Due to a severe lack of things to do while my partner studies for her final exam for the semester, I decided to take a stab at making a personal web site. It started out as a very simple project, consisting of one HTML file, one CSS file, a font loaded from Google Fonts and some icons from Font Awesome. The page was to be hosted on Github Pages, mostly because I had never tried it out. To develop, I used one of the neat aliases I’ve accumulated over the years: serve. It looks like this:

alias serve="python3 -m http.server"

Running it causes $(pwd) to be served on http://localhost:8000. A simple trick that sometimes comes in handy.

Finally, it needed a domain, and voila: oscarnylander.dev was born.

The problem

Now, being a developer, I could of course not stop myself there. The page seemed to load fine and all, but I noticed when inspecting that my assets were naturally not minified. So, as always, I decided to see if someone else had a satisfying solution to the problem at hand: minifying un-minified code served on a Github Page (without having to check in the minified code).

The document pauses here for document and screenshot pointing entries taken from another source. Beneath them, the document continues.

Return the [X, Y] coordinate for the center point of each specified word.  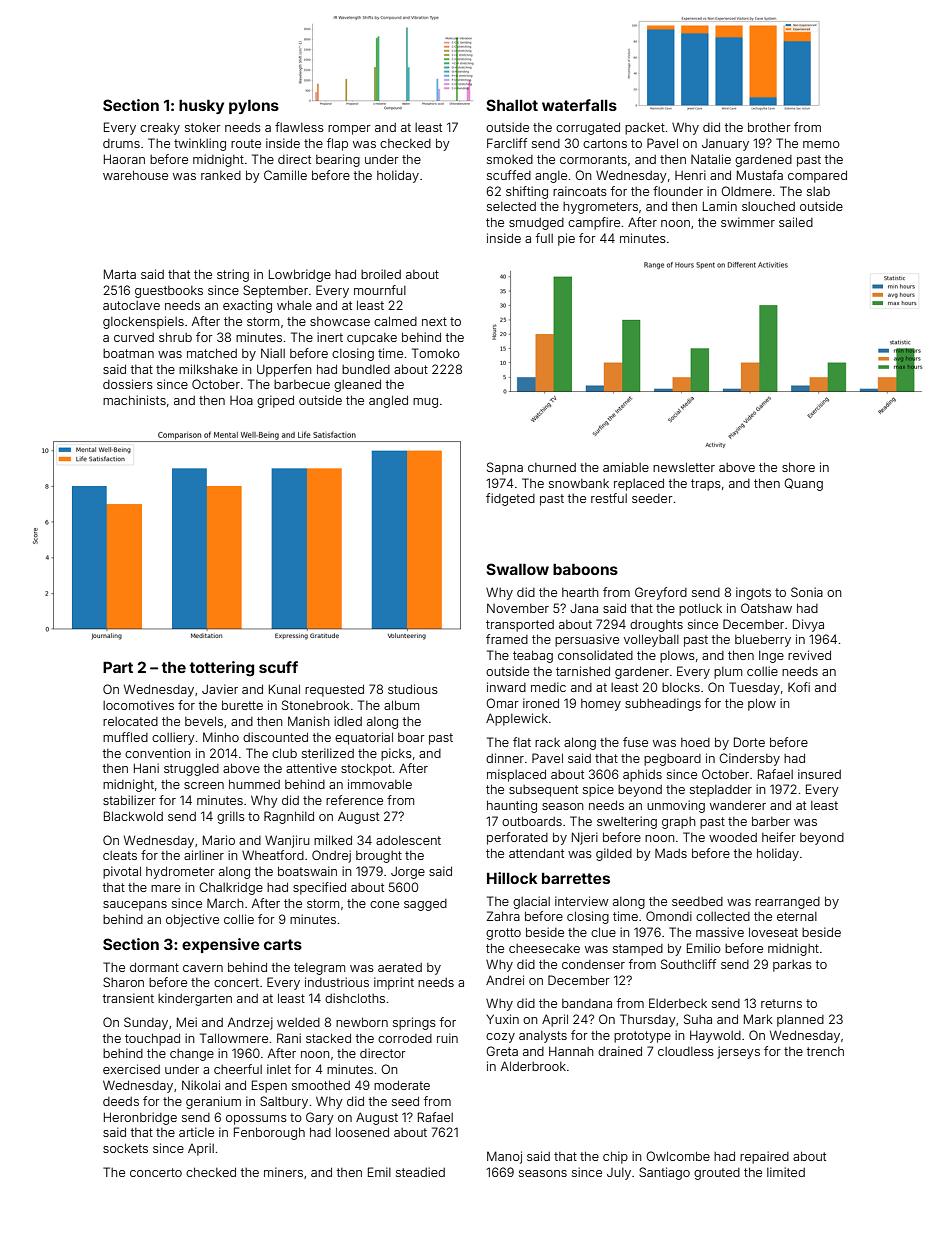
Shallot [512, 105]
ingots [753, 593]
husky [201, 107]
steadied [420, 1172]
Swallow [517, 569]
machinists [134, 400]
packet [645, 129]
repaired [764, 1157]
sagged [425, 905]
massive [720, 932]
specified [319, 888]
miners [283, 1172]
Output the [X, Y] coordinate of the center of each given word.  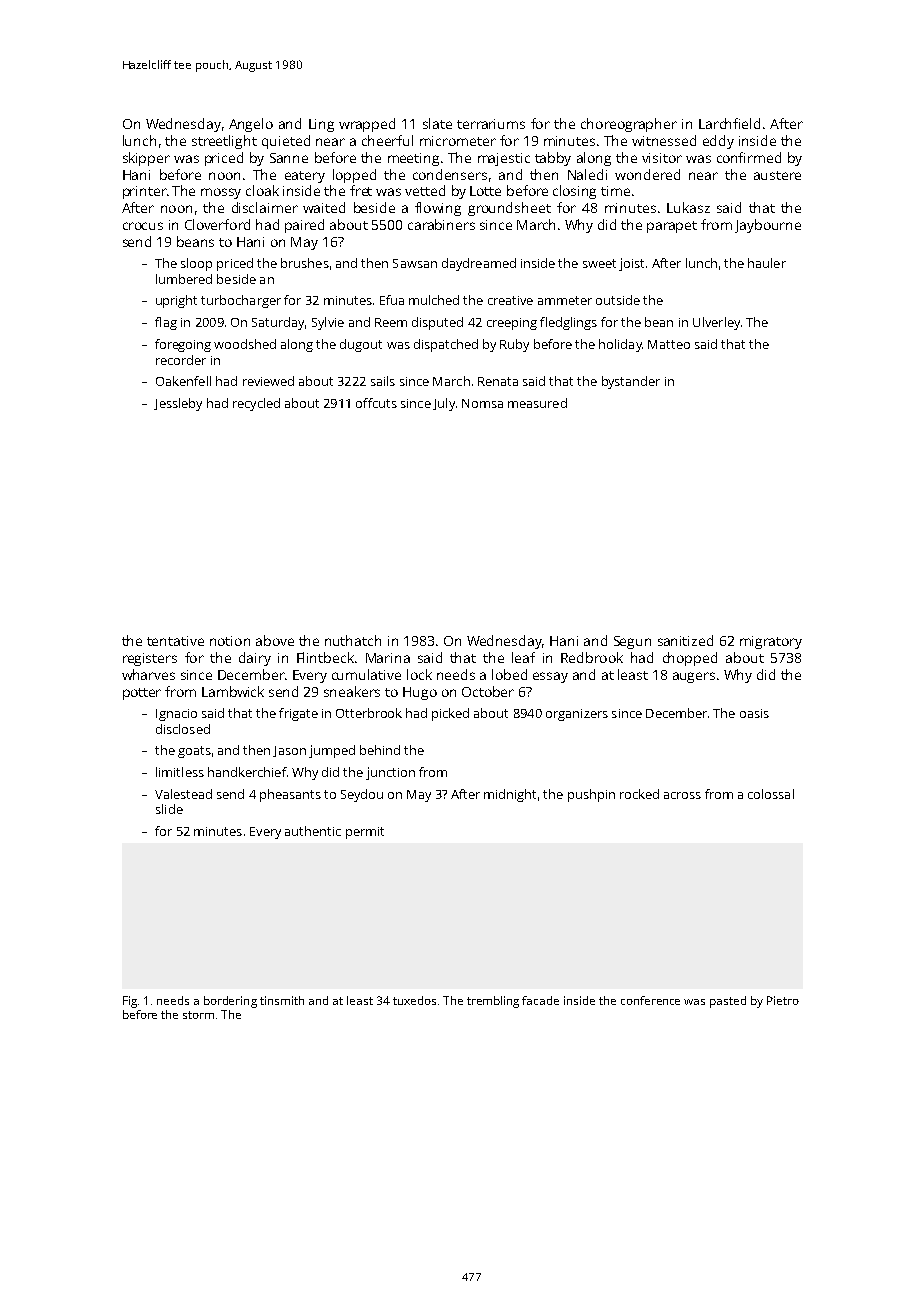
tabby [553, 159]
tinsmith [282, 1000]
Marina [388, 658]
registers [150, 659]
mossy [221, 193]
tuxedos [414, 1000]
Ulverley [716, 323]
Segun [632, 642]
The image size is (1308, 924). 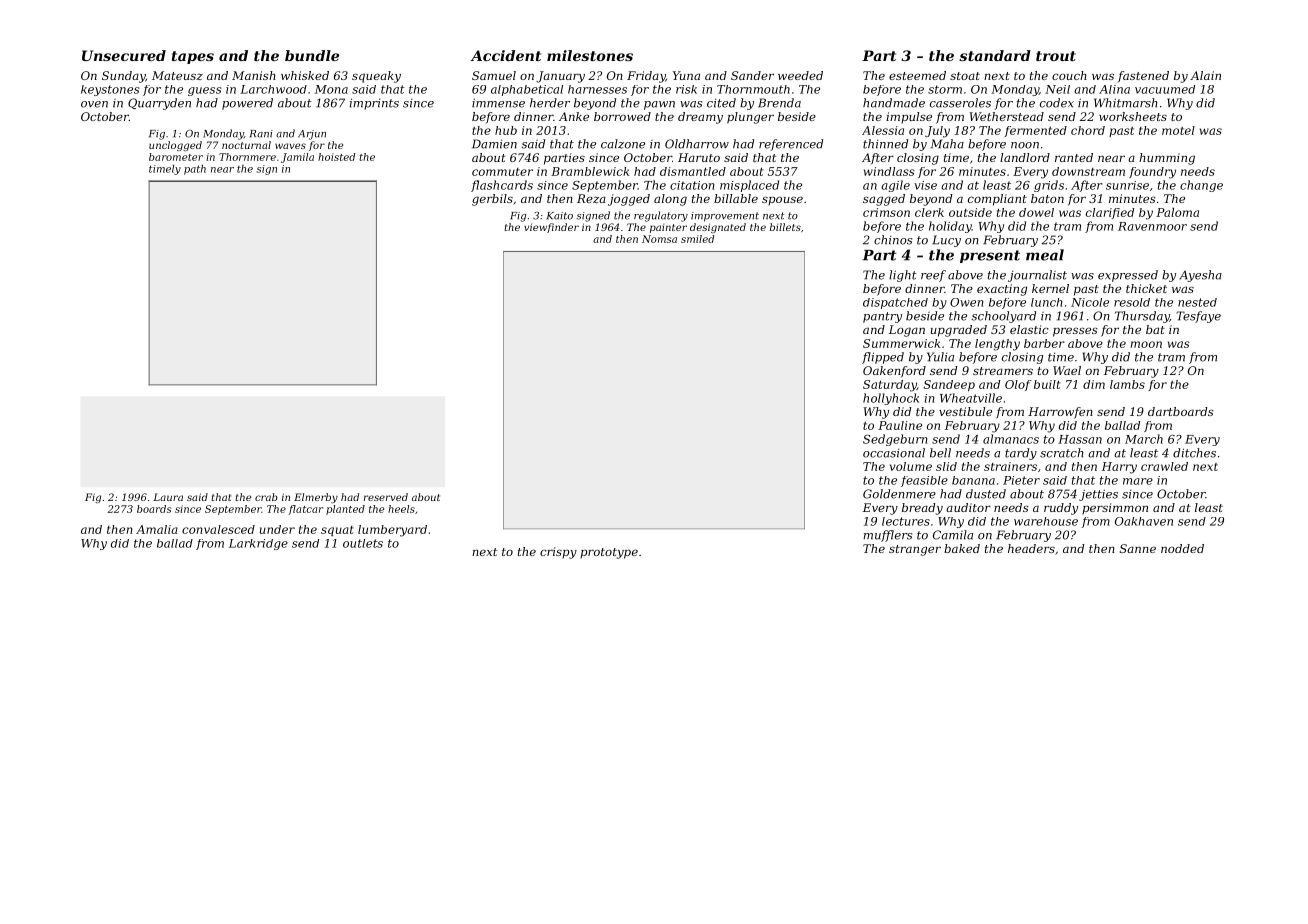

From that research I learned a few things:

  1. Github Pages runs on Jekyll. I had heard about Jekyll before, I knew it was a static site generator written in Ruby, but I did not know much more.
  2. Github Pages runs a restricted version of Jekyll which does not allow you access to all the plugins that could normally be used to modify the behaviour of Jekyll. This could prove to be problematic.

Suggestions to remedy the problem of not having access to Jekyll plugins included having a separate repository where the underlying code lived and then pushing the artifacts of the build to the repository that served the Github Page. This seemed a rather inelegant solution, and for the very slight benefit of serving marginally smaller assets one that I would prefer not to use.


After searching a bit more I stumbled upon jekyll-compress-html, a solution written purely in the templating language employed by Jekyll: Liquid. Since this solution did not require any external plugins to be employed, it could be used without any problems with Github Pages. Fantastic! I added it right away.

Integration was straight forward: you simply had to download the Liquid template, and use it as a layout for what you actually wanted to serve. Sort of like a filter, if you will.

This did of course require me to refactor the site to a Jekyll-like structure and install the Github Pages-variant of Jekyll locally though. This was not that challenging, Github Pages does offer decent documentation on how to do this.

The out-of-the-box settings were mostly good, but I noticed that not all of the spaces that were used for indentation were completely stripped. I guess they could in some cases carry some significance. Solving this was fairly simple, though. I simply added the following section in the Jekyll _config.yml:

  clippings: all

And the white space was gone. Superb!


Now, on to the CSS!

Since there was essentially no CSS included on the site and as I had already set up Jekyll, I figured I might as well inline the CSS. This could be achieved by placing the CSS in an _includes-directory and then including it when building the page like this:

<style>{% include style.css %}</style>

jekyll-html-compress did take care of some of the minifying of the inlined styles, but not all. There were still a few white spaces that were not needed, and that simply would not do! So I went looking for alternative solutions. I then learned that Jekyll has out-of-the-box support for Sass, and can minify the Sass files it processes. Fantastic! As SCSS is a superset of CSS, I could then rename the CSS file from style.css to style.scss and update the inlining snippet to be the following:

{% capture inline_css %}
    {% include style.scss %}
{% endcapture %}
{{ inline_css | scssify }}

and adding the following section to the _config.yml:

  style: compressed

And all of a sudden, there was no longer any white space in the inlined CSS. Marvelous!

The Payoff

As I did not perform proper measurements of the size right before and right after enabling all the fixes, it’s not entirely straight forward to say how much impact these steps actually had on the final result, or if it would have mattered at all post-gzipping, which Github Pages does enable by default. However, I did test the page in Lighthouse in the Chrome Dev Tools, and can proudly say that my page has 100 in all categories (except for PWA which I don’t necessarily care about). Nice!